Record extracts:
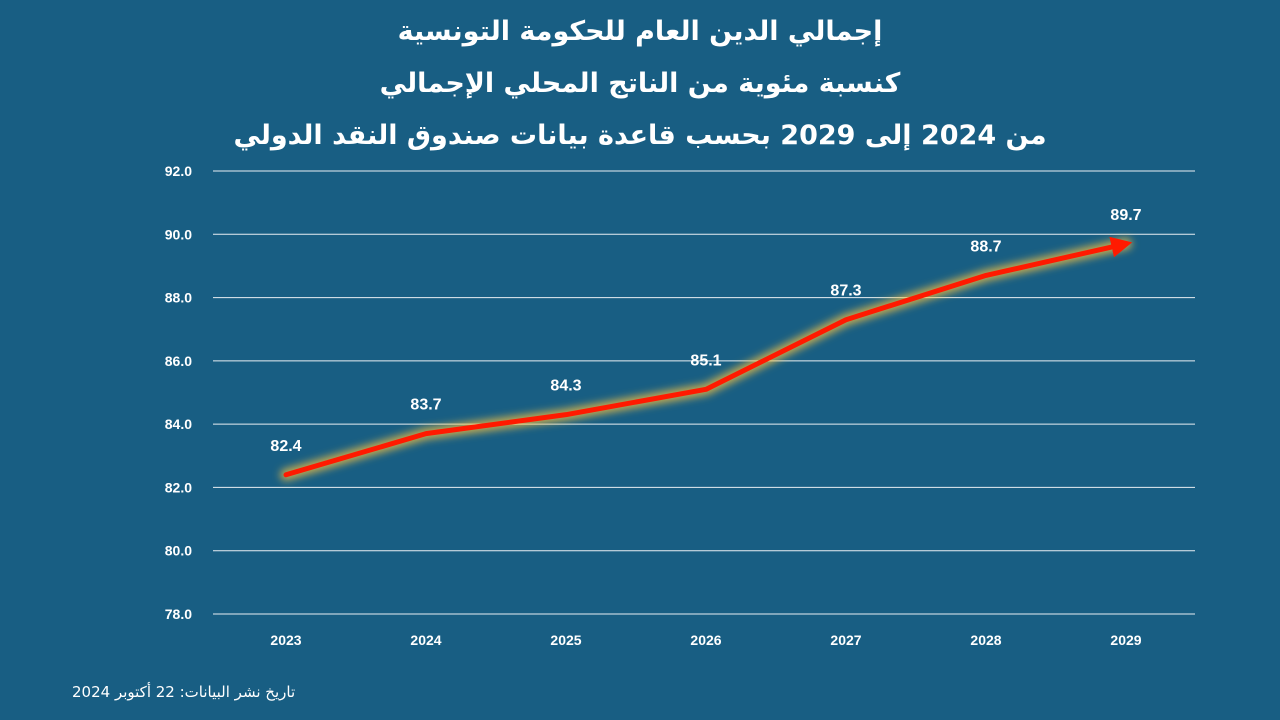 This screenshot has width=1280, height=720. What do you see at coordinates (846, 320) in the screenshot?
I see `data-point-2027` at bounding box center [846, 320].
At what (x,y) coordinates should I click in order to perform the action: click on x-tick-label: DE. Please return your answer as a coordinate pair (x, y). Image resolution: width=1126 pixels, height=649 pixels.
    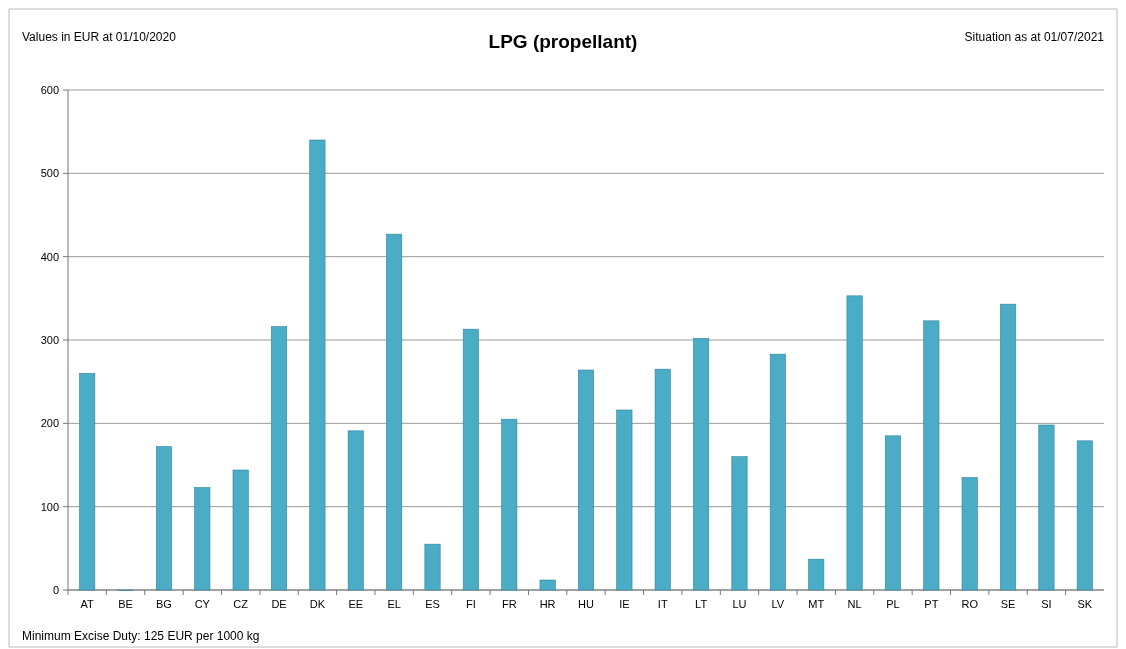
    Looking at the image, I should click on (279, 604).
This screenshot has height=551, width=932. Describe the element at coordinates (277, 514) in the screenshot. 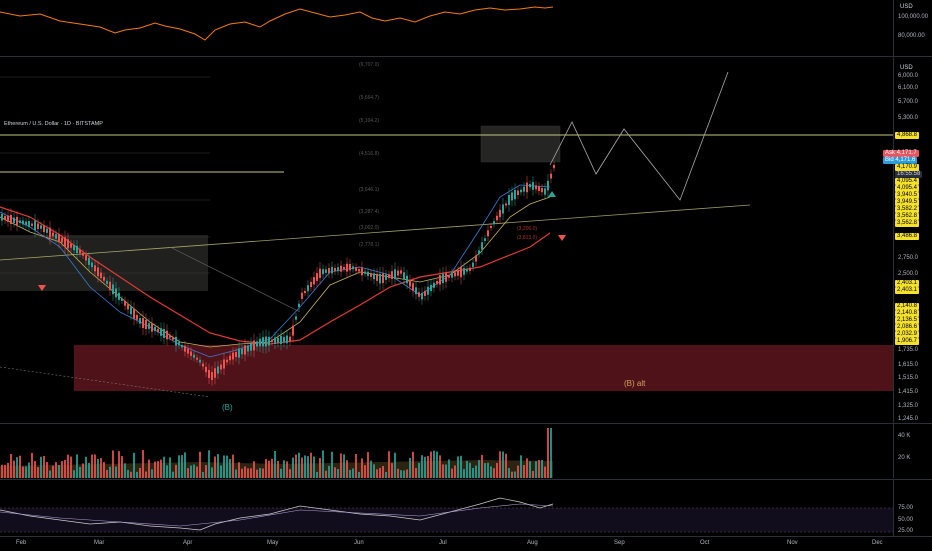

I see `rsi-line` at that location.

Exercise instructions:
Render every line of the rows above as a JSON list of strings, one string per line, omitting blank lines and excluding the pictures.

Written answer:
[
  " This screenshot has width=1280, height=720. What do you see at coordinates (846, 320) in the screenshot?",
  "I see `data-point-2027` at bounding box center [846, 320].",
  "At what (x,y) coordinates should I click in order to perform the action: click on x-tick-label: DE. Please return your answer as a coordinate pair (x, y). Image resolution: width=1126 pixels, height=649 pixels.",
  "    Looking at the image, I should click on (279, 604).",
  "This screenshot has height=551, width=932. Describe the element at coordinates (277, 514) in the screenshot. ",
  "I see `rsi-line` at that location."
]